» **What is expected**: Below are the records; output them exactly from the first line through the line with "Click performance graph", stopping there.

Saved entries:
◇ ◇ ◇

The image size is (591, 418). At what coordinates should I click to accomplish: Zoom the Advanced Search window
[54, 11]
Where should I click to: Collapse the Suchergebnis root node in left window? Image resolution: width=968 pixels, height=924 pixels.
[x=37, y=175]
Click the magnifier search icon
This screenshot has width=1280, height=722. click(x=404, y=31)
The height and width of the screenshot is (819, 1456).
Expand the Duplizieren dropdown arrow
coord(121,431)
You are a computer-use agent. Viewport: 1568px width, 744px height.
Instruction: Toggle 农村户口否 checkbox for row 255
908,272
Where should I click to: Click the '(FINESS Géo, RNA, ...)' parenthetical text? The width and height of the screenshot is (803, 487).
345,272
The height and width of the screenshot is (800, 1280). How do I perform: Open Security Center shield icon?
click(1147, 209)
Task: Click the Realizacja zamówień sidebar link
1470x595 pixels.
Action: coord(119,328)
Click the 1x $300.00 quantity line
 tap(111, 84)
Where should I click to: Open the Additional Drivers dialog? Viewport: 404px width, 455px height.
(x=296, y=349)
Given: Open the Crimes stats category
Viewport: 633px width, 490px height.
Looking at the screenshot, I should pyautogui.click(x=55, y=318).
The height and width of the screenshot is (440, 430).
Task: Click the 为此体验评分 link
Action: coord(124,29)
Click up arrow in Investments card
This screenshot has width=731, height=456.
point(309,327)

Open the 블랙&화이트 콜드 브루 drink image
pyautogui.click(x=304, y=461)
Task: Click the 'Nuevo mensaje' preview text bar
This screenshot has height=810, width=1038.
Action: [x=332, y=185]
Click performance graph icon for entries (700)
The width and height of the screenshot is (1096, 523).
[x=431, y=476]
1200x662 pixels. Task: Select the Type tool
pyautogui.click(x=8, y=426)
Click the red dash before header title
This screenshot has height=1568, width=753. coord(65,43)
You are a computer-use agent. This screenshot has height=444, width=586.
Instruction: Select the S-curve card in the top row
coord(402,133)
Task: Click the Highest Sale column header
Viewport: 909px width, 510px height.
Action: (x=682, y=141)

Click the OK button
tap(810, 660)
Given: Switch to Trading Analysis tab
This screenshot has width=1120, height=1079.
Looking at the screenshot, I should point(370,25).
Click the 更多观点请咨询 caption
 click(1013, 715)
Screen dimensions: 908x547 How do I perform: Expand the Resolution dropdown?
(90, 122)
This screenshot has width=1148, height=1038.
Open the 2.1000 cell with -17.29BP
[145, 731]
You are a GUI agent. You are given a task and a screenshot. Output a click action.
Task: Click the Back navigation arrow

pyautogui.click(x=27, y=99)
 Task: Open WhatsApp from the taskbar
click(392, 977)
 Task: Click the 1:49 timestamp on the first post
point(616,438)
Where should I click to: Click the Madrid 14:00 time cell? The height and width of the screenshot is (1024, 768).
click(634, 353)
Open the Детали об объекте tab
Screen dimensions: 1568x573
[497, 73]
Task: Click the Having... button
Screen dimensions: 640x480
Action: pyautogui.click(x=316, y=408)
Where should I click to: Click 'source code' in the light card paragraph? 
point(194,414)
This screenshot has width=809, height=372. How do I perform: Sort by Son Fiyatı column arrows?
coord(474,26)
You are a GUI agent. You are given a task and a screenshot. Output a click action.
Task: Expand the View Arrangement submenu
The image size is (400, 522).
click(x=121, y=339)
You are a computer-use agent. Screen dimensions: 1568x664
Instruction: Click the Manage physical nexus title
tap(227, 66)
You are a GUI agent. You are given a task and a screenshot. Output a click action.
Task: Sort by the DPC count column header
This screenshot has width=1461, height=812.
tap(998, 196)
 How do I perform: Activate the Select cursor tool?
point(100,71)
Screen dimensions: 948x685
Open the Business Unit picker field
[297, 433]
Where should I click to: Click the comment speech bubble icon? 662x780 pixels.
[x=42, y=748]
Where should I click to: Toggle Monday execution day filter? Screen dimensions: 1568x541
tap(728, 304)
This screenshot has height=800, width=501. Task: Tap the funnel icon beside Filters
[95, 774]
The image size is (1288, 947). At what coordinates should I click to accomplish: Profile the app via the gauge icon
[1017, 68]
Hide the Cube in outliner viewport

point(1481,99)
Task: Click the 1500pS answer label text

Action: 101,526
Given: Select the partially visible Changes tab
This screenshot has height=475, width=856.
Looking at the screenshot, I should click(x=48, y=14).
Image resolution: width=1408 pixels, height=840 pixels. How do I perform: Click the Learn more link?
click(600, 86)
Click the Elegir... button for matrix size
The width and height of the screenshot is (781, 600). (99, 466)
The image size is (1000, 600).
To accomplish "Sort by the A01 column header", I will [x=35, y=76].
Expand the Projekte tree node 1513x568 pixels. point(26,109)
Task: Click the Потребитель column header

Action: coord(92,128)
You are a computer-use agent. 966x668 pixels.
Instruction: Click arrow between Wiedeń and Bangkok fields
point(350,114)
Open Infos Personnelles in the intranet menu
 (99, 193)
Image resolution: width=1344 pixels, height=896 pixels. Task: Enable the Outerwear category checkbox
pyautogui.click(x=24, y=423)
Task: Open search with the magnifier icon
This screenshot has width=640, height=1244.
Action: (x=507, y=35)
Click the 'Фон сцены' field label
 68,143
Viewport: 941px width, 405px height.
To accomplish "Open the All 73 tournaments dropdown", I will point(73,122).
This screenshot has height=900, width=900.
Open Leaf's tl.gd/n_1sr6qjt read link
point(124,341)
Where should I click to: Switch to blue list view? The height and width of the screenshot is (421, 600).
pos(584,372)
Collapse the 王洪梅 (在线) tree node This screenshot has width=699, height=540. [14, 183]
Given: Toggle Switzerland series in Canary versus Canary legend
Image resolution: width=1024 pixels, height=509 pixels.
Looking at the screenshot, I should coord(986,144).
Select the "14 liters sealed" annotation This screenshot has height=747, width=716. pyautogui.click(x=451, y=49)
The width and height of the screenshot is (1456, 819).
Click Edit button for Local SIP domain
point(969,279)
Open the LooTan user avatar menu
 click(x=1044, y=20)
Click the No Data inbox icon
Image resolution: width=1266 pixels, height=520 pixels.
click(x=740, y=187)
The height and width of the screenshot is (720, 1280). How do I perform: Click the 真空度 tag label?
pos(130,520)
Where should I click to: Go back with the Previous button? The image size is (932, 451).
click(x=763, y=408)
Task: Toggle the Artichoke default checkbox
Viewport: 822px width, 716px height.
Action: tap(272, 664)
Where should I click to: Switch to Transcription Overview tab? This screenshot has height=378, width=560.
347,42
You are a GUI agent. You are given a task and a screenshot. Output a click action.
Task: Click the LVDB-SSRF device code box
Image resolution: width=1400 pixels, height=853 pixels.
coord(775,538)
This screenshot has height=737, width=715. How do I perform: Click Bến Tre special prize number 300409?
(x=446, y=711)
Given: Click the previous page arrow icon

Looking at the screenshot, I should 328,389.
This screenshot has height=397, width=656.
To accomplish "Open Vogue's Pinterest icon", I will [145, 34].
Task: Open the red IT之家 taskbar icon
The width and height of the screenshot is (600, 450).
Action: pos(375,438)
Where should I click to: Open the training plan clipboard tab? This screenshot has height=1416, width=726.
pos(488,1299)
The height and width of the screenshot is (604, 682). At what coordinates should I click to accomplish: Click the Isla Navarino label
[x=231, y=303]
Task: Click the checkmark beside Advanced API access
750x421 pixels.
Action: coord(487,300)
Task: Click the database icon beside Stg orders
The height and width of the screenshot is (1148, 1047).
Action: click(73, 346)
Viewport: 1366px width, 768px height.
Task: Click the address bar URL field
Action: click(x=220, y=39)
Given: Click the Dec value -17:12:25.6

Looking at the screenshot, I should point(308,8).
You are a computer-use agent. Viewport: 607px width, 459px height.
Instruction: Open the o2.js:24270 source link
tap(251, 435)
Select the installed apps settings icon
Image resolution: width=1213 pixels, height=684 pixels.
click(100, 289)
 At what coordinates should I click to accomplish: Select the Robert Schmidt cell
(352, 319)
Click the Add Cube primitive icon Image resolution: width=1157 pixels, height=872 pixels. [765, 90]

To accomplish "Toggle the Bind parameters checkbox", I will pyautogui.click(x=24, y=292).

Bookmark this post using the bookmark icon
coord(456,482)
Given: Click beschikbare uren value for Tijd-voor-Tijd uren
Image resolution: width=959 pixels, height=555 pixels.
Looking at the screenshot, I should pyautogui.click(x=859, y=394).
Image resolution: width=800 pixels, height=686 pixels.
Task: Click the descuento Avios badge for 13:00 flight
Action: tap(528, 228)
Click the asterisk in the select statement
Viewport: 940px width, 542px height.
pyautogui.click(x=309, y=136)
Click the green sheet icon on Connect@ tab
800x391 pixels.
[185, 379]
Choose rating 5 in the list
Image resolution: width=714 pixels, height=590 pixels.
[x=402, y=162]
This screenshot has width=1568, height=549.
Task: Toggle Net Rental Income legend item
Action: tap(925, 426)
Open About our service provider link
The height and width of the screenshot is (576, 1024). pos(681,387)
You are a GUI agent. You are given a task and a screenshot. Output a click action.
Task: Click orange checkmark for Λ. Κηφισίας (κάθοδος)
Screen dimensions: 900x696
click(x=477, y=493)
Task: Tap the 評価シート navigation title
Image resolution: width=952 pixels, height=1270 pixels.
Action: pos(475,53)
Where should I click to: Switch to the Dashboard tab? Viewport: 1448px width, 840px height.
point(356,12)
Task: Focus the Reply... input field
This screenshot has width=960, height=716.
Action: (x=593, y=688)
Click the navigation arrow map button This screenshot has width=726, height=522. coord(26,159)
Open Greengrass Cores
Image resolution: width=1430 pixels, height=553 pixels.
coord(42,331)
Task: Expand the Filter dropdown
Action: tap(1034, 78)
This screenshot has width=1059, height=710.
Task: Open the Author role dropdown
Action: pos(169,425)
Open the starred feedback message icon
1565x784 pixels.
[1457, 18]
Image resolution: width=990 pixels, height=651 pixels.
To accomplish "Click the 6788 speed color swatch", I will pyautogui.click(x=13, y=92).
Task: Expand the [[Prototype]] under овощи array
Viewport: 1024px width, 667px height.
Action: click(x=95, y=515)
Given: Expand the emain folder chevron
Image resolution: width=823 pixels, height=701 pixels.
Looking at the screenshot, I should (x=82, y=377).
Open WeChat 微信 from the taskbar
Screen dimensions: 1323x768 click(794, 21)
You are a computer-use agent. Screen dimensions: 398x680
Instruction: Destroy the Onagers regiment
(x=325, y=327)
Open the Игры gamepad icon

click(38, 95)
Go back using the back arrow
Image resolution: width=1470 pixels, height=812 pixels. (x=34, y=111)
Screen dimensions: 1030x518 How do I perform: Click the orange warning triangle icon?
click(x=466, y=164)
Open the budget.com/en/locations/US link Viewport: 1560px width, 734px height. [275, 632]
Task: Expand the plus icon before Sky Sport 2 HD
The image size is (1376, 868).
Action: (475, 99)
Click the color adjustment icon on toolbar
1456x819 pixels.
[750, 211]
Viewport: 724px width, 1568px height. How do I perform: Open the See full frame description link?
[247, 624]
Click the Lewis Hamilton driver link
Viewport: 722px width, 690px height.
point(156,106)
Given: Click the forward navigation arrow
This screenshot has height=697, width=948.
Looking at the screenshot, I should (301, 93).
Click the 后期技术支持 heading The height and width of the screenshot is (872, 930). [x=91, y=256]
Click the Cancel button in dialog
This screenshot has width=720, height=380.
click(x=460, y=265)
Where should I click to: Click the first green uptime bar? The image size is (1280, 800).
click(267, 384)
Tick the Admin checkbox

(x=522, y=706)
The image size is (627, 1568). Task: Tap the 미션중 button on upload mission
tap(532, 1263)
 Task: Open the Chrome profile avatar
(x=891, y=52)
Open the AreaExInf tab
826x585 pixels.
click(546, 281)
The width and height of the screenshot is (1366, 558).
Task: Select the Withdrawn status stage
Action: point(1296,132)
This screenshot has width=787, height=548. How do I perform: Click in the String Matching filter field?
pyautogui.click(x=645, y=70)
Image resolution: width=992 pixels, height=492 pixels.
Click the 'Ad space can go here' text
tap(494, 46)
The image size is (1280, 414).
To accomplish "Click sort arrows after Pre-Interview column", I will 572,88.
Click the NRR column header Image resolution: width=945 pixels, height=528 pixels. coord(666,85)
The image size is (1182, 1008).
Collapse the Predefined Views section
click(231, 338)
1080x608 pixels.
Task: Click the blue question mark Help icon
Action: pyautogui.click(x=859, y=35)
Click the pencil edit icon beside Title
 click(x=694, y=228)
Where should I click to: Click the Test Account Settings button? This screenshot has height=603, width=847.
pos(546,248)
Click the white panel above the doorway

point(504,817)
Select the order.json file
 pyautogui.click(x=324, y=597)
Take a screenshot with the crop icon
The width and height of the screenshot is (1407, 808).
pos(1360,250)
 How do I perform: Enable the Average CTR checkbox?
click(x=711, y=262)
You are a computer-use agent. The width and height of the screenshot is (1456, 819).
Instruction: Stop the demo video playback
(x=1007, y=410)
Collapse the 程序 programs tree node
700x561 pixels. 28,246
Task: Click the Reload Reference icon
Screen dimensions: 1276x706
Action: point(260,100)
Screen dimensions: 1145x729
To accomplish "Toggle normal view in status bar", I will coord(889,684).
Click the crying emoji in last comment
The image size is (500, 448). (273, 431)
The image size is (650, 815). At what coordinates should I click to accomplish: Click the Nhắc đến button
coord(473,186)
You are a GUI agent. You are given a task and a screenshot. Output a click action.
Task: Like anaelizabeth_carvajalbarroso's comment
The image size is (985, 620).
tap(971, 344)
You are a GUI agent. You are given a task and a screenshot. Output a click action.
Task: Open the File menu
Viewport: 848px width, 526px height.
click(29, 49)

◇ ◇ ◇

» **Result of this task**:
The image size is (591, 418). At what coordinates should I click to accomplish: Zoom the Advanced Search window
[54, 11]
Where should I click to: Collapse the Suchergebnis root node in left window? Image resolution: width=968 pixels, height=924 pixels.
[x=37, y=175]
Click the magnifier search icon
This screenshot has width=1280, height=722. click(x=404, y=31)
The height and width of the screenshot is (819, 1456).
Expand the Duplizieren dropdown arrow
coord(121,431)
You are a computer-use agent. Viewport: 1568px width, 744px height.
Instruction: Toggle 农村户口否 checkbox for row 255
908,272
Where should I click to: Click the '(FINESS Géo, RNA, ...)' parenthetical text? The width and height of the screenshot is (803, 487).
345,272
The height and width of the screenshot is (800, 1280). How do I perform: Open Security Center shield icon?
click(1147, 209)
Task: Click the Realizacja zamówień sidebar link
1470x595 pixels.
Action: coord(119,328)
Click the 1x $300.00 quantity line
 tap(111, 84)
Where should I click to: Open the Additional Drivers dialog? Viewport: 404px width, 455px height.
(x=296, y=349)
Given: Open the Crimes stats category
Viewport: 633px width, 490px height.
Looking at the screenshot, I should pyautogui.click(x=55, y=318).
The height and width of the screenshot is (440, 430).
Task: Click the 为此体验评分 link
Action: coord(124,29)
Click up arrow in Investments card
This screenshot has width=731, height=456.
point(309,327)

Open the 블랙&화이트 콜드 브루 drink image
pyautogui.click(x=304, y=461)
Task: Click the 'Nuevo mensaje' preview text bar
This screenshot has height=810, width=1038.
Action: [x=332, y=185]
Click performance graph icon for entries (700)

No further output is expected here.